Usually Russian companies without foreign shareholders are included in the register automatically when their total annual incomes and average number of employees fall within the mandatory thresholds. Information about their incomes and employees is gathered from data in their submitted tax returns as well as on the separately submitted report on the average number of employees, assuming the reporting is submitted to the tax authorities properly and on time.
A company with foreign participation usually needs to take additional steps to be included in the register. In particular, a company with foreign shareholders needs to initiate a separate external audit in order to determine whether its foreign participation meets all of the criteria for an SME. The auditor issues a compliance statement and submits the relevant confirmation to the tax authorities based on the analysis of the financial statements or tax returns of the foreign participant for the previous calendar year. The statement must be submitted annually between July 1 and July 5. Inclusion in the register takes place on August 10.

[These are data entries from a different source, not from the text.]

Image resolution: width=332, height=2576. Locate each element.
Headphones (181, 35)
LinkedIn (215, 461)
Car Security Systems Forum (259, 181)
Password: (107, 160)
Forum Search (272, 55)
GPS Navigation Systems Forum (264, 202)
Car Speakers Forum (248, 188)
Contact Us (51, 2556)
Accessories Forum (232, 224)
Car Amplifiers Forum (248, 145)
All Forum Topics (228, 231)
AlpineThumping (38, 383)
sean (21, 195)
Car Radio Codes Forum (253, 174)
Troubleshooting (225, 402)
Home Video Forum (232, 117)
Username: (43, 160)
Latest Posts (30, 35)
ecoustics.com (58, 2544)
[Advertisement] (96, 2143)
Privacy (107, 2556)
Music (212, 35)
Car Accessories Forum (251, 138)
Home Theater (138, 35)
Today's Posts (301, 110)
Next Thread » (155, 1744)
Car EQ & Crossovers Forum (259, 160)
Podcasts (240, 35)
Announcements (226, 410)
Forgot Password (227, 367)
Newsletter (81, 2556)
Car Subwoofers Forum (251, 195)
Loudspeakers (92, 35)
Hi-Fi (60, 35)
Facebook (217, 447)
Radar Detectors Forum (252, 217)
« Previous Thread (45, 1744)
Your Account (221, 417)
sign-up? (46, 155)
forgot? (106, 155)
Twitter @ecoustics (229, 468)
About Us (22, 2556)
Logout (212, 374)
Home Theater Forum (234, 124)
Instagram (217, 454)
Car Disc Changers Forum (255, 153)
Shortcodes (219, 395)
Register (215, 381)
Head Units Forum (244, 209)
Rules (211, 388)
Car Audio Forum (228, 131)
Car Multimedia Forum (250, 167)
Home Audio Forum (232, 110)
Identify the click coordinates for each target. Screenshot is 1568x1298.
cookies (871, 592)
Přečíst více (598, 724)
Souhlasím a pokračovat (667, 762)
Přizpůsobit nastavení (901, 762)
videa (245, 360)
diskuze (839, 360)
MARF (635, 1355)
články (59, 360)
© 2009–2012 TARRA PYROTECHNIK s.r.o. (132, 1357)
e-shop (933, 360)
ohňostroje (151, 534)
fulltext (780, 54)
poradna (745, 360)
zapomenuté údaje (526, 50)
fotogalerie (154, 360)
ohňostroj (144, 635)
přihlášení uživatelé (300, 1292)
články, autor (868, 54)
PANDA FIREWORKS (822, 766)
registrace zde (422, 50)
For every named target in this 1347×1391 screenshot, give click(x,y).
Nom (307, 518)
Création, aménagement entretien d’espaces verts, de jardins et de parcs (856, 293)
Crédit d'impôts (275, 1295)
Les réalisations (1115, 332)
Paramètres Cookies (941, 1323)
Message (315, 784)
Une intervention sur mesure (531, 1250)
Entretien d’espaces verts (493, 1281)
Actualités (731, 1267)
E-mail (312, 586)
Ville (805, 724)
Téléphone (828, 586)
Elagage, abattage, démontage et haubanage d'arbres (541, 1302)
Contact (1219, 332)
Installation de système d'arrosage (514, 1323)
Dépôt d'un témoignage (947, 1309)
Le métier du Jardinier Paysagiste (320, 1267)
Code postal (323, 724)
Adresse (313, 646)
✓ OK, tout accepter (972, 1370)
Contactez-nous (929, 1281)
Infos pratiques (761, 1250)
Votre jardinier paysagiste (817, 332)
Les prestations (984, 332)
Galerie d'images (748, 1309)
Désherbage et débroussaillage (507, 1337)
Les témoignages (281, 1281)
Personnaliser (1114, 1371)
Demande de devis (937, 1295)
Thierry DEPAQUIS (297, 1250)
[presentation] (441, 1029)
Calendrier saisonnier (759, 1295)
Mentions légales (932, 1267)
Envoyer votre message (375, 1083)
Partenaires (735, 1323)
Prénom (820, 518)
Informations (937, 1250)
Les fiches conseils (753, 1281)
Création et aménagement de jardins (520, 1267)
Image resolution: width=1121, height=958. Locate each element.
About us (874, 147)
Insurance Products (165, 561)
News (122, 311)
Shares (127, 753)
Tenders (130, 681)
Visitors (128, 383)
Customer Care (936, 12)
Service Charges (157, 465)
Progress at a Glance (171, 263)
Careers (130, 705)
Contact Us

At the current stage, Russian legislation focuses strictly on the entity holding the shares rather than the entire group of companies. This could be the ground for abuse, were foreign groups with a considerable amount of revenue to split up a business and artificially create a special foreign holding company with low income and few employees. As a result, it is possible that that state authorities will try to adjust the criteria or audit procedure, in particular by providing a more precise specification of the legislative requirements for foreign participants.
We believe that the relevant tax liberalization is a quite important tool for decreasing the tax burden and may be applied by a significant number of foreign investors as well as taken into account when planning on entering the Russian market or for joint venture projects.